[Text excerpt — start]
One-half mile south of the Dunker Church and the West Woods, soldiers from Alabama and North Carolina took cover in a deep farm road. They were approached by more men from Sumner’s II Corps. Brigadier General William French, who mistook Brigadier General George Greene’s XII Corps division for Sedgwick’s, engaged Major General Daniel Harvey Hill’s Confederates in the sunken road. The fight at what became known as “Bloody Lane” kept on for almost four hours before the Confederates withdrew in the wake of 5,600 combined casualties. By the end of the morning, total casualties for the engagement neared 13,000 including two Federal corps commanders.

At 10 a.m., Burnside received his orders to cross the Rohrbach Bridge and attack the southernmost portion of the Confederate line. It took three hours to get his entire corps across the now renamed “Burnside Bridge” despite being the focal point of forty Confederate artillery pieces.

Because of the fierce battle in his left flank against the Federal I, II, VI and XII Corps, General Lee was now out of reserves. He was no longer able to shift forces around to defend his thin right flank against Burnside’s attack. It was Major General Ambrose Powell Hill who rescued Lee at 3:30 p.m., as the streets of Sharpsburg were getting bogged down with retreating Confederates. Hill attacked Burnside and pushed him back to the banks of Antietam Creek.    Burnside requested reinforcements from McClellan, who replied, “I can do nothing more. I have no infantry.” Most of Porter’s V Corps and Franklin’s VI Corps were held in reserve and not even used that day.
[Text excerpt — finish]
[Information provided — start]
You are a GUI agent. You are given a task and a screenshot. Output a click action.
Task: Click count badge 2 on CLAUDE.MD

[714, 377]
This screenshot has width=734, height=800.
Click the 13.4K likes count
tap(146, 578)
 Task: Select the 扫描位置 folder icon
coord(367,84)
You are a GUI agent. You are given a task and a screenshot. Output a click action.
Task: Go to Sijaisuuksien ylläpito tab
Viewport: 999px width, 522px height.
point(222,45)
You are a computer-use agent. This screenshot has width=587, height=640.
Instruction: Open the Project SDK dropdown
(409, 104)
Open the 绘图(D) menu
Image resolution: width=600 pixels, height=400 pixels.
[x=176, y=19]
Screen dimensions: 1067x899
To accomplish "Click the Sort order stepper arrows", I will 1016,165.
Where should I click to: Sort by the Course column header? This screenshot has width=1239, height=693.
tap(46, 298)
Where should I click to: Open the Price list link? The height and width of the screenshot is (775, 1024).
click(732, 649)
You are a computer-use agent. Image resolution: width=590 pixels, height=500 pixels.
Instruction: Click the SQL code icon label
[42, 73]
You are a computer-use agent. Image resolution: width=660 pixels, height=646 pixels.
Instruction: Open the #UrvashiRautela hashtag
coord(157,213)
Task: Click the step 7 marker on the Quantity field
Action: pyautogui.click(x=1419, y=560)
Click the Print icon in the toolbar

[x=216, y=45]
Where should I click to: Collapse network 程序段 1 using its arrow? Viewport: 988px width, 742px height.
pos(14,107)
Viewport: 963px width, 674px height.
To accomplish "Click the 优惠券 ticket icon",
[Information provided — finish]
• **Questions to answer**:
- 1) List every numbered corps mentioned in the Antietam battle text, giving each only once.
- 2) Resume the Antietam battle text after its last sentence.

• **Exercise results**:
- 1) I Corps, II Corps, V Corps, VI Corps, XII Corps

- 2)
Six generals died as the result of the Battle of Antietam. Federal Major Generals Joseph K. Mansfield and Israel Richardson plus Brigadier General Isaac P. Rodman were all mortally wounded. Confederate Brigadier Generals Lawrence O. Branch and William E. Starke were killed. Confederate Brigadier General George B. Anderson was severely wounded in the leg at Bloody Lane and died in October following complications from his amputation.

First Minnesota Color Sergeant Bloomer spent nearly two days on the battlefield before a detail of four Confederates carried their prisoner to the hospital at the Hoffman Barn.

Bloomer notes in his diary how the Confederates retreated during the night. He was recaptured by Union forces the next morning and moved to the Smoketown Hospital nearby for surgery and recovery.

His September 20 diary entry was brief: “This day will long be remembered by me for about 8 o’clock AM [sic] the Doctors put me on the table & amputated my right leg above my knee. Suffering commenced in earnest.” Bloomer recovered, was discharged from the regiment and maintained an active life.          

Regarding the ghastly sight of his partner, Oscar Cornman, lying dead on the ground during those two days, Bloomer was dating Cornman’s sister, Ada. Though they never married, there is little doubt that what Sam experienced on the field of battle that day helped drive a wedge between them from which neither could ever recover. Ada Cornman never married nor had any children. She died on August 8, 1917 in St. Paul. Bloomer, who had married and bore children, passed away just two months later.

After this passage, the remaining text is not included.